@jarkko I see you've taken the 'it's Sunday' thing seriously, especially 'it's Sunday after a conference you spoke at' honestly bro come on.
It's not a lack of scalability, I explained why we CANNOT MERGE these. We're not 'failing to scale', your driver is choosing to do something that does not 'scale'.
To repeat - the PFN mappings can map any set of PFNs to the VMA virtual range (see remap_pfn_range_notrack()) - so on what basis could we merge adjacent VM_PFNMAP VMAs?
A VMA is a virtually contiguous memory range with the same attributes - but if we merged these (without walking page tables) this would no longer be the case. This would be 'somewhat' surprising for anybody who mapped distinct PFN ranges in adjacent mappings.
Keep in mind the prot bits of the mapping can vary as well as PFN ranges.
Walking the page tables and actually checking this might be possible, but it'd cause huge latency when you map any adjacent or overlapping VMAs. Encoding the data in the VMA would be fraught and fragile and then there's concerns about locking and races here...

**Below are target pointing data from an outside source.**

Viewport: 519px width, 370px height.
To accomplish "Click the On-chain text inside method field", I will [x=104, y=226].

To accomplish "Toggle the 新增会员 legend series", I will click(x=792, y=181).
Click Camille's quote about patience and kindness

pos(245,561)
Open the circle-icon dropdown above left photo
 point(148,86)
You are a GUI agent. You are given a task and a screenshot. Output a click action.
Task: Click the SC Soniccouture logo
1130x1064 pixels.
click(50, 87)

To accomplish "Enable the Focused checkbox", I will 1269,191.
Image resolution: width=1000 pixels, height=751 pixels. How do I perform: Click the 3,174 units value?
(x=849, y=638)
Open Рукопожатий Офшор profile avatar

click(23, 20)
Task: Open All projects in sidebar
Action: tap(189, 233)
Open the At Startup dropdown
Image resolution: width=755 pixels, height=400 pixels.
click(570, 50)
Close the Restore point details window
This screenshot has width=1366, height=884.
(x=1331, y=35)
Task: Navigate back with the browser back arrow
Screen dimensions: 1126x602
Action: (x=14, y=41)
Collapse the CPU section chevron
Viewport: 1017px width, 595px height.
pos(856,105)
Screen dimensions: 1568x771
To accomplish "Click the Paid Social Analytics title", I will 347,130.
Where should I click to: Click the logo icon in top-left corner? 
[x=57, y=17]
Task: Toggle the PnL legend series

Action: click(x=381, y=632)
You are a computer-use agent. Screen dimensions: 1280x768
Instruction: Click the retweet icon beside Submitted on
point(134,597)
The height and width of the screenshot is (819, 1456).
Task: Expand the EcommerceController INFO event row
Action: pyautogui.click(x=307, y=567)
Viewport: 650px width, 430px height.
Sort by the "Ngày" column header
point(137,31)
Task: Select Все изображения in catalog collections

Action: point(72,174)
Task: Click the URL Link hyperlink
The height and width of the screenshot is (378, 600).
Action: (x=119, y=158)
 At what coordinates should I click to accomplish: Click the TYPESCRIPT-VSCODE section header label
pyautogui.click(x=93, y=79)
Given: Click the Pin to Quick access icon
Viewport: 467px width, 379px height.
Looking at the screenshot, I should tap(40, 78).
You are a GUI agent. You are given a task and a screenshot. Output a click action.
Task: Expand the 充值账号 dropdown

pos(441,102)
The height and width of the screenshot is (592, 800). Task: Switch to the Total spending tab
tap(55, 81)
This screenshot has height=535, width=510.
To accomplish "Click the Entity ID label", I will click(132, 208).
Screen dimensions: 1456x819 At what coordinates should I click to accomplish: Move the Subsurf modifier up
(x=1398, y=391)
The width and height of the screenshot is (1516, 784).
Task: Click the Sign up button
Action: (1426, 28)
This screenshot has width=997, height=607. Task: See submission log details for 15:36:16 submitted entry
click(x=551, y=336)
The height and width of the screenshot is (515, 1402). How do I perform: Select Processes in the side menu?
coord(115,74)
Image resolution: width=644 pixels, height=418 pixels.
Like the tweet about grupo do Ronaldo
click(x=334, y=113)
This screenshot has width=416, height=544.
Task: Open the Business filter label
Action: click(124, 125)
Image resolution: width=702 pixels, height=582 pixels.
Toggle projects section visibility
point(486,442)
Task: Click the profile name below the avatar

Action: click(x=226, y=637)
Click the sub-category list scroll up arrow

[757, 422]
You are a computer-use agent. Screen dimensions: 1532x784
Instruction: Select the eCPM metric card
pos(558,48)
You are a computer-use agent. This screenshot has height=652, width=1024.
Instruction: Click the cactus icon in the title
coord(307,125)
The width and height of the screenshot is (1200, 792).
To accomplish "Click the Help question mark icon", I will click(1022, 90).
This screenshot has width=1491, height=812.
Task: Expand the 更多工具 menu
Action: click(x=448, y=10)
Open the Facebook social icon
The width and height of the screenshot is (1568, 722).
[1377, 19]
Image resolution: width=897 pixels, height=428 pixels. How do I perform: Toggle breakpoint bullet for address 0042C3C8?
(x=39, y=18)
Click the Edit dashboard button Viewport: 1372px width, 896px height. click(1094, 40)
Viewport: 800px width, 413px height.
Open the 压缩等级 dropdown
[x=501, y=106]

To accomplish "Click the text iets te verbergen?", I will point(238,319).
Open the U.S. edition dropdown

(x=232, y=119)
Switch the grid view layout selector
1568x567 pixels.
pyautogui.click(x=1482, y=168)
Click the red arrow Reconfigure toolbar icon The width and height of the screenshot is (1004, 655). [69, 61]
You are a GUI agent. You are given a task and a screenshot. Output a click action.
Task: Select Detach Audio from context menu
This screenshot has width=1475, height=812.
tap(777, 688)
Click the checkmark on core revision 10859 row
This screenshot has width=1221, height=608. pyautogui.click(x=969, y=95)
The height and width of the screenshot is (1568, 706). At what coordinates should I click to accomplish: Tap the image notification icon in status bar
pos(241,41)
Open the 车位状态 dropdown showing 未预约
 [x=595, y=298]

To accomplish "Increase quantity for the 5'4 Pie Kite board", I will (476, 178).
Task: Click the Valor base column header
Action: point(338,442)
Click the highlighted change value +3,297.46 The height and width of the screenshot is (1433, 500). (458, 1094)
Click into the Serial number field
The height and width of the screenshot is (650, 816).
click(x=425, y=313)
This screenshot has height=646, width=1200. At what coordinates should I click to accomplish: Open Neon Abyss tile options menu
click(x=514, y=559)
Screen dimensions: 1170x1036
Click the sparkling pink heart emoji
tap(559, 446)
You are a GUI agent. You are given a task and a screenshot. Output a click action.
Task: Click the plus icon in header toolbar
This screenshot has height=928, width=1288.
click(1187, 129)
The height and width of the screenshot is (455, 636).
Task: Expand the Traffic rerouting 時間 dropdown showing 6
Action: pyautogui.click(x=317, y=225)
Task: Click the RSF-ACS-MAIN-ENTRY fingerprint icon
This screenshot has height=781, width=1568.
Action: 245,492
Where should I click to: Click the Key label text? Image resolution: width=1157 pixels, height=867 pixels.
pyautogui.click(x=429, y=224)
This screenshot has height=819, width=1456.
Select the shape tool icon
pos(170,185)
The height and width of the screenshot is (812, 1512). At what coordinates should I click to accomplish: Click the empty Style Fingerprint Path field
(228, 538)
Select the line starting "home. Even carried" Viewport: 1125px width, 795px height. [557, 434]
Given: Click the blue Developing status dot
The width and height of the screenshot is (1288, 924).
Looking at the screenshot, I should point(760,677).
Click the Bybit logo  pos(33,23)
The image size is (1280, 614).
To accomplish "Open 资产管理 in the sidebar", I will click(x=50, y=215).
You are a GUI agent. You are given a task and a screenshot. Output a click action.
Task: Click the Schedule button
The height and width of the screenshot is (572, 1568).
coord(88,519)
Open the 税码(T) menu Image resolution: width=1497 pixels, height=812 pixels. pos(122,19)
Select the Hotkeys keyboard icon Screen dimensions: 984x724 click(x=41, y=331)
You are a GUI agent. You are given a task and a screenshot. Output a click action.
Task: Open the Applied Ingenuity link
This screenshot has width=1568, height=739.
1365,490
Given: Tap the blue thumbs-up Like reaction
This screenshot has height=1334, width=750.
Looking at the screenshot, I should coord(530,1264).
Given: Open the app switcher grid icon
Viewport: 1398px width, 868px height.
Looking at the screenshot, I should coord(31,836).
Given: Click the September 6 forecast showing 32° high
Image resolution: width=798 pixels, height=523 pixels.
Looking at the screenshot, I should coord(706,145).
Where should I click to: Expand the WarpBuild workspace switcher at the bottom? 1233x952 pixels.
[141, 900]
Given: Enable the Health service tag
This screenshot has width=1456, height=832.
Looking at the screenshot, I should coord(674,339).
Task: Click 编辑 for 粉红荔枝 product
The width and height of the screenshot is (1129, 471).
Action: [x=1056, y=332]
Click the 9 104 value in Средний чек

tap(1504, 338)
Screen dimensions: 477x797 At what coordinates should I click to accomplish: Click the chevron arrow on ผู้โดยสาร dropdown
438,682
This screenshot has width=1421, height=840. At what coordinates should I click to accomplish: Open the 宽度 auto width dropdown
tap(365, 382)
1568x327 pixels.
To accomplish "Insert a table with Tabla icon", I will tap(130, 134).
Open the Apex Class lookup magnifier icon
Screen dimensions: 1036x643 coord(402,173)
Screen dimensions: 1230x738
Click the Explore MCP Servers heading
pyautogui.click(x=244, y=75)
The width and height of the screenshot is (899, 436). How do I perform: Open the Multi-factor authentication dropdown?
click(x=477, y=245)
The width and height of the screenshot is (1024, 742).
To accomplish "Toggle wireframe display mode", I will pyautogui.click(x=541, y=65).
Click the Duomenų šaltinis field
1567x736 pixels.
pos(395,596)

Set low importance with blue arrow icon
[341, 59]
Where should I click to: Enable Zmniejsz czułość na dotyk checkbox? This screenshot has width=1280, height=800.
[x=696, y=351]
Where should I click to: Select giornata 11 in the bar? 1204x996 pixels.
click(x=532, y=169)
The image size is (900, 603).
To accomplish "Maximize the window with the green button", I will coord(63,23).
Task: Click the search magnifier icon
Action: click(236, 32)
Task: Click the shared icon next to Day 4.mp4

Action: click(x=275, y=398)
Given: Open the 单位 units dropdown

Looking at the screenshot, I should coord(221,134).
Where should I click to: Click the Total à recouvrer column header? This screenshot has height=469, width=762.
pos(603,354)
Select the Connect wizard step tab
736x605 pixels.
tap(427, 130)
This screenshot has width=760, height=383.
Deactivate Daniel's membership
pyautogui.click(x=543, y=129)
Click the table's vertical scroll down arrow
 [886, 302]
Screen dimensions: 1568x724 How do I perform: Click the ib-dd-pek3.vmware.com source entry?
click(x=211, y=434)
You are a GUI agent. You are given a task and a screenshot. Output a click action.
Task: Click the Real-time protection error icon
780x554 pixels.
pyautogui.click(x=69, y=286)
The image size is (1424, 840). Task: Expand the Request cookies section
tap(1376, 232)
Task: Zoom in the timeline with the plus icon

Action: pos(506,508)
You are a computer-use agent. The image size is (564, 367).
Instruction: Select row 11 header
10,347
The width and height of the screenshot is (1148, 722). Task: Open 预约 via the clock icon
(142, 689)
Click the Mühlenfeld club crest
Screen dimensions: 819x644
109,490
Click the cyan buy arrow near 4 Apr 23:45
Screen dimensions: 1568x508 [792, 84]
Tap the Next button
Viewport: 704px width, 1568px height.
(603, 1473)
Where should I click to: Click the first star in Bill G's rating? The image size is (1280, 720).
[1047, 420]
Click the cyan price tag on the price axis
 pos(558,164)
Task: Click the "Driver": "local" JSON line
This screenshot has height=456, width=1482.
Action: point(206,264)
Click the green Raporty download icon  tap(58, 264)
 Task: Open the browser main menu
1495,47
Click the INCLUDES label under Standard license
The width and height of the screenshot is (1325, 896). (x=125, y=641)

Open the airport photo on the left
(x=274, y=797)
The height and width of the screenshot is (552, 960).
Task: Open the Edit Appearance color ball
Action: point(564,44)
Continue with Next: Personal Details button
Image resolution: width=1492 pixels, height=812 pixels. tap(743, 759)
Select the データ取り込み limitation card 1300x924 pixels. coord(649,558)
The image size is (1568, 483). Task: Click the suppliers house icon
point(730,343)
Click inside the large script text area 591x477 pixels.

To me that latency thing is what kills it.
Your driver seems to be mapping a bunch of stuff immediately adjacent to each other and presumably you are implying with equal prot and immediately adjacent PFNs? I mean if not, then you SHOULD NOT merge anyway.
The .close() thing is obviously bogus when you're dealing with special VMAs though semantics around .close() handling has changed with my series (in practical pretty much identical behaviour after Vlasta's optimisation on this).
Have you actually hit some kind of issue as a result of this? What 'lack of scalability' is the issue here?
It's not something I'm going to dive into, because I don't believe there's an issue here, and you're bugging me on a Sunday about it, which is making me grumpy now.